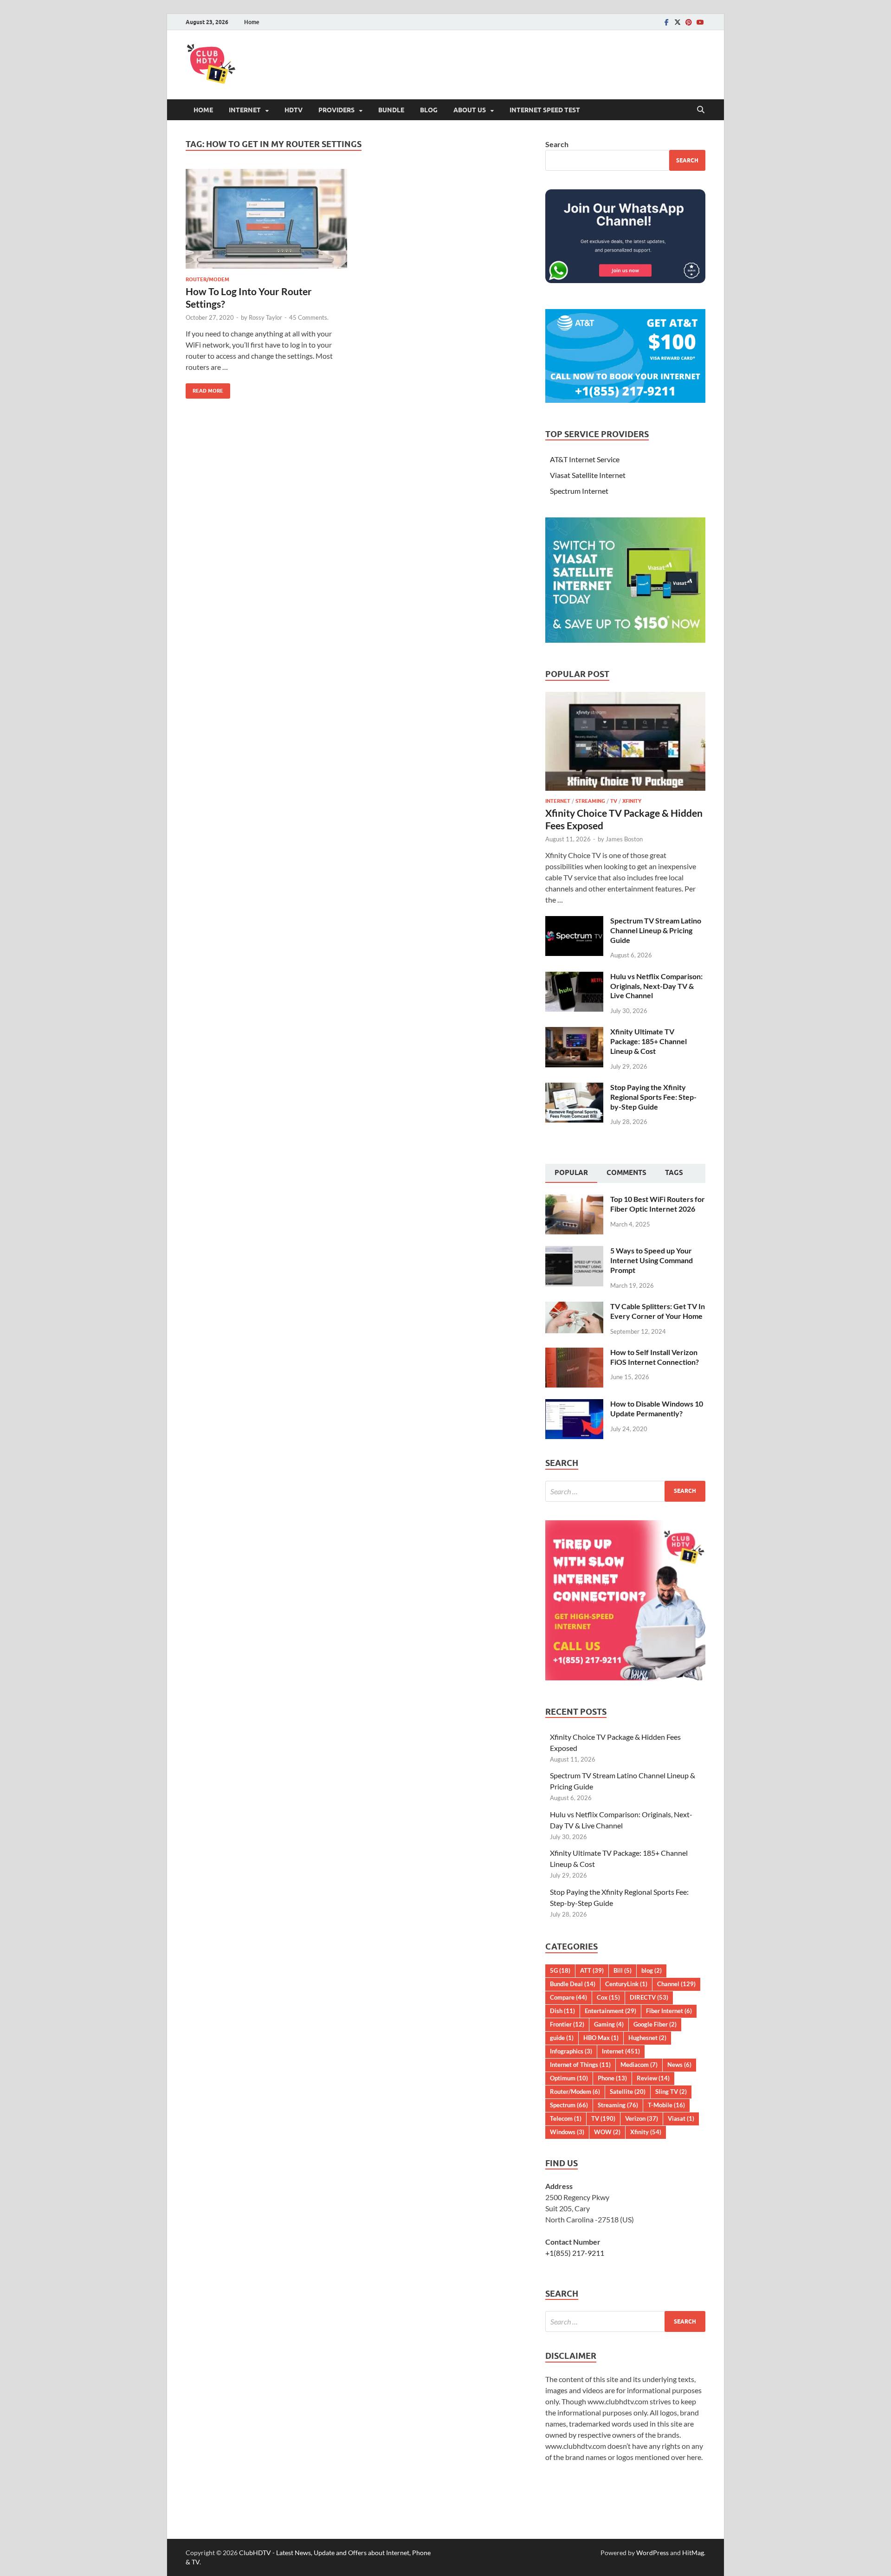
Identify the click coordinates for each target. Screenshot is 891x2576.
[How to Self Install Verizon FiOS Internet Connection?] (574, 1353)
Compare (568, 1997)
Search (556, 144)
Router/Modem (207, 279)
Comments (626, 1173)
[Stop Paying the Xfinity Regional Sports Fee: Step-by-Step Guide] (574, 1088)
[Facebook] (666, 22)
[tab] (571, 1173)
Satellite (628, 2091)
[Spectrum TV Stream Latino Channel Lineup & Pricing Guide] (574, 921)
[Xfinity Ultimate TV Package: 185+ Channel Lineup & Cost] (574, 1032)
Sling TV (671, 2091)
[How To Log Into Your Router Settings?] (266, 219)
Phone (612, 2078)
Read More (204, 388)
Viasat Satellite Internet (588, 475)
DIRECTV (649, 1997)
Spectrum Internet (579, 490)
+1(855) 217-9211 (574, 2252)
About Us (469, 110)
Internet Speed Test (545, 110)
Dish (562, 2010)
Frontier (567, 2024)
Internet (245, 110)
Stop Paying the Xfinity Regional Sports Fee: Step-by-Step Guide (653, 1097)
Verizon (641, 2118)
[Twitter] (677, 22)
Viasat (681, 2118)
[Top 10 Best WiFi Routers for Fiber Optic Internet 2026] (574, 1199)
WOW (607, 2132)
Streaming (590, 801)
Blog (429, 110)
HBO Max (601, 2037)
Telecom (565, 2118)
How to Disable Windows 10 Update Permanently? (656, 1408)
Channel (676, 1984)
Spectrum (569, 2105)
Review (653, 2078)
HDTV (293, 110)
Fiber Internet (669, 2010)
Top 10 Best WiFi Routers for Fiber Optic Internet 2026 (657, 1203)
========
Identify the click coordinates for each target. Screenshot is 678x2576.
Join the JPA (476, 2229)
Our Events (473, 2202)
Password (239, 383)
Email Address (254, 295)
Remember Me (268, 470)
========
> _TASK REQUIREMENTS_: Report, from the entries above, each line where "target" is found.

> _SOLUTION TO THIS EXERCISE_:
Identify the click coordinates for each target. Screenshot is 891x2576.
Identify the click coordinates for each target. Screenshot is 678x2576.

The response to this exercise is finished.